- _Given task_
Reproduce verbatim every line from the one containing "Task: Click the Q previous-tab key hint" through the end of the items, inclusive, and leave out the pictures.

- _Supplied information_
BEGIN

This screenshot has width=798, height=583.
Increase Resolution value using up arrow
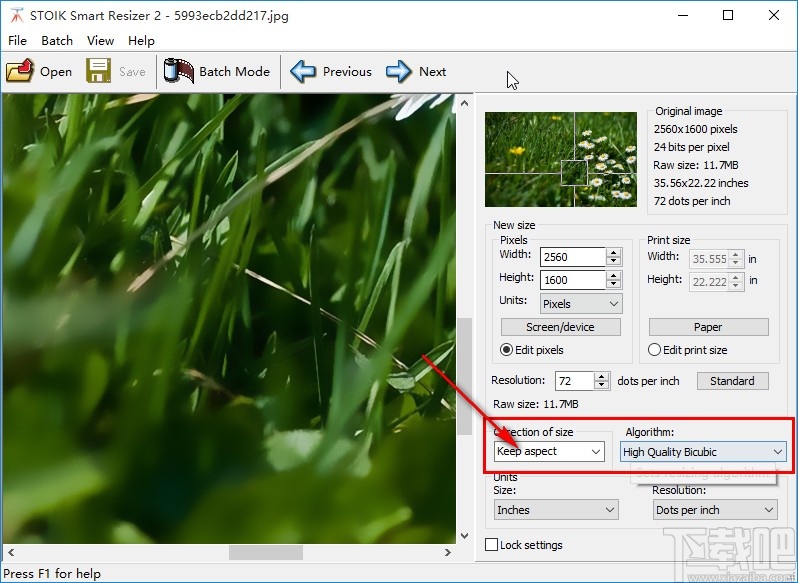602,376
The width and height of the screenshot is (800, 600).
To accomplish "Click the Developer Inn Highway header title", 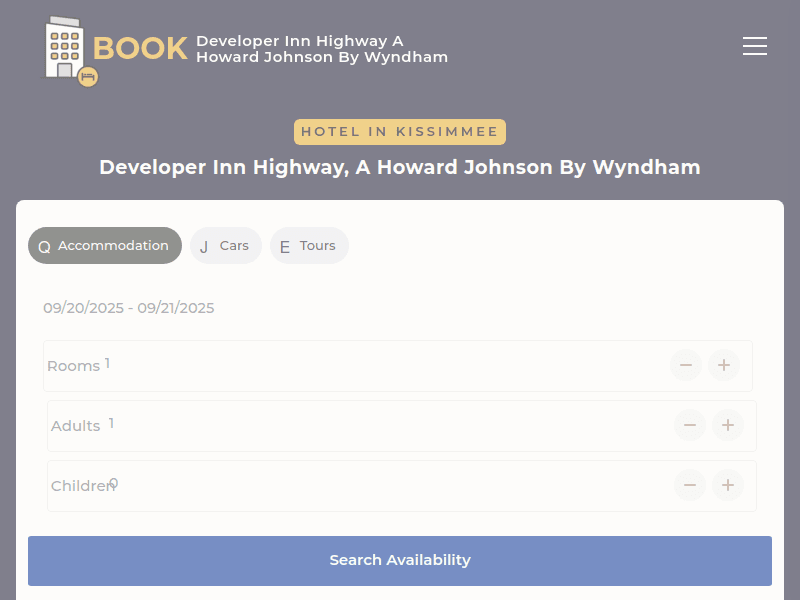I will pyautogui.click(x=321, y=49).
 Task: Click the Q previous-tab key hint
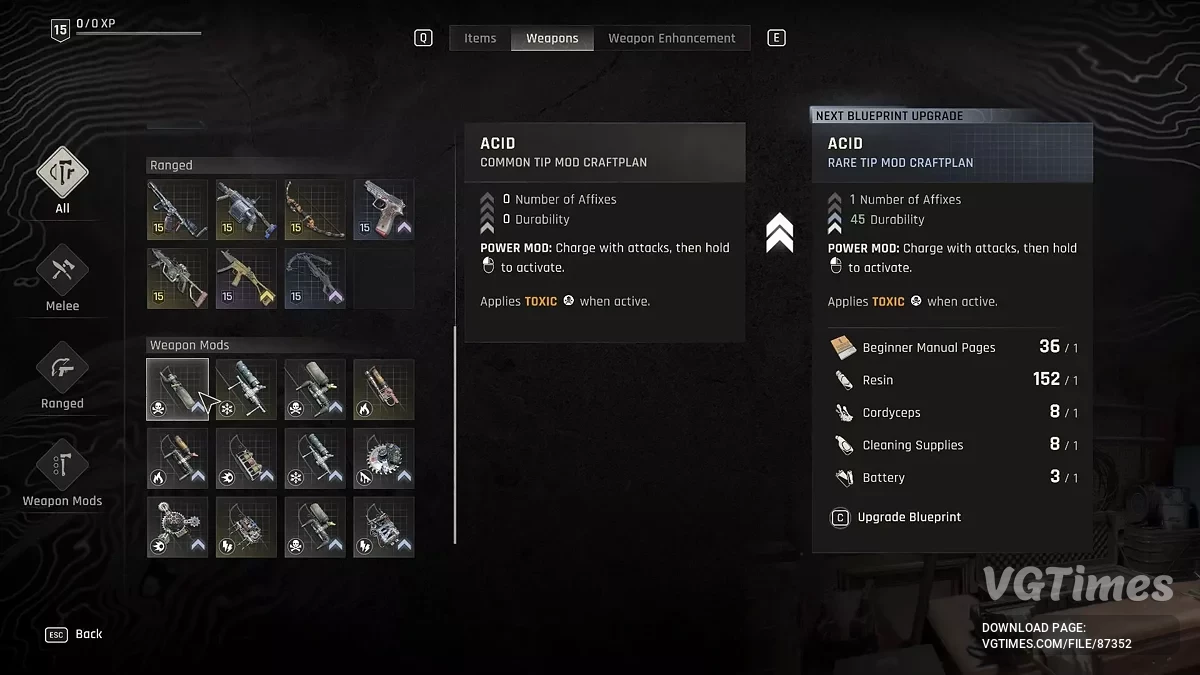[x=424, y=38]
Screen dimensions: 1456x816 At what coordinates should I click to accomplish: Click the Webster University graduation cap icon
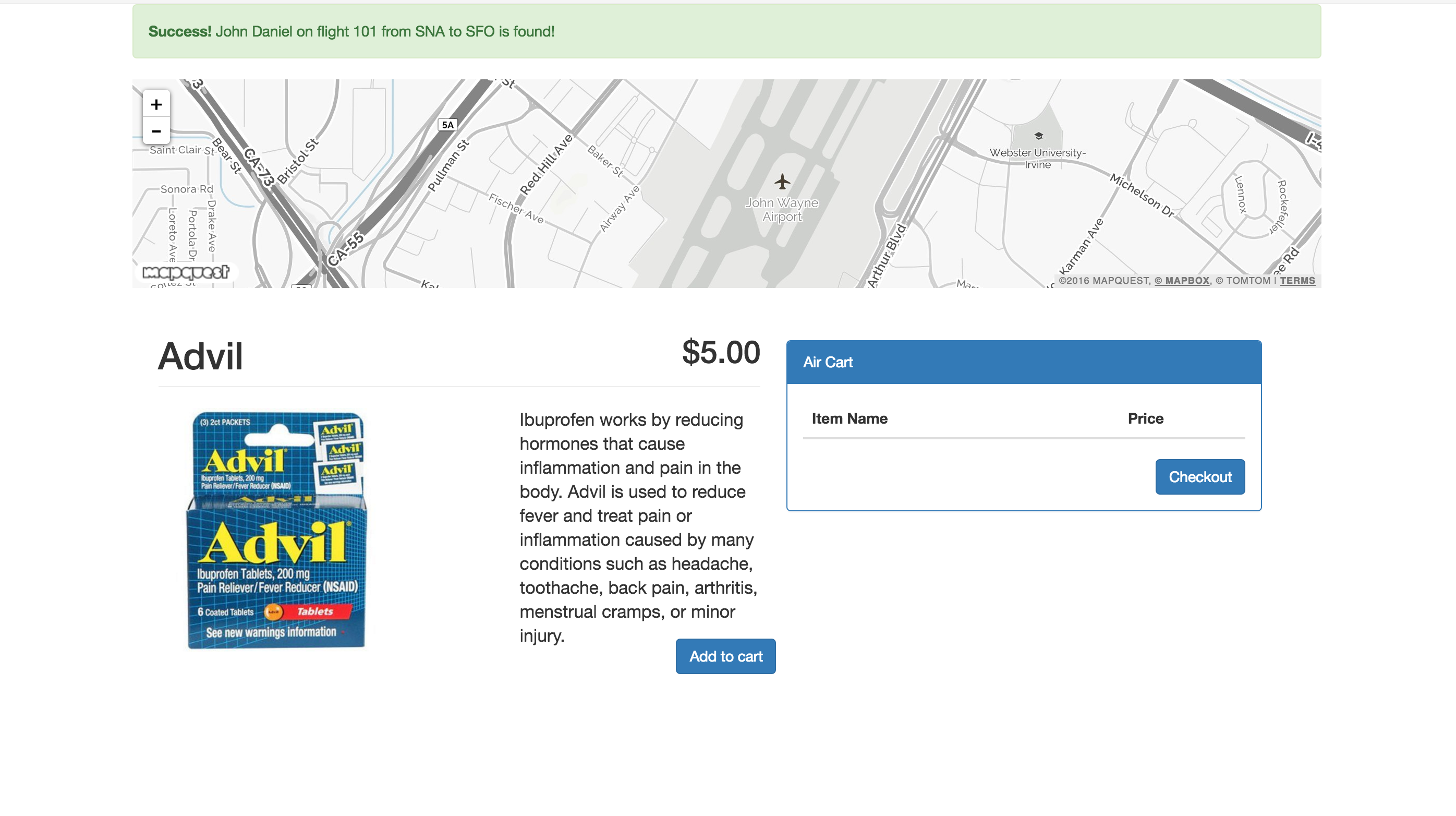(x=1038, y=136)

END

- _Task response_
 Task: Click the Q previous-tab key hint
[x=424, y=38]
Screen dimensions: 1456x816 At what coordinates should I click to accomplish: Click the Webster University graduation cap icon
(x=1038, y=136)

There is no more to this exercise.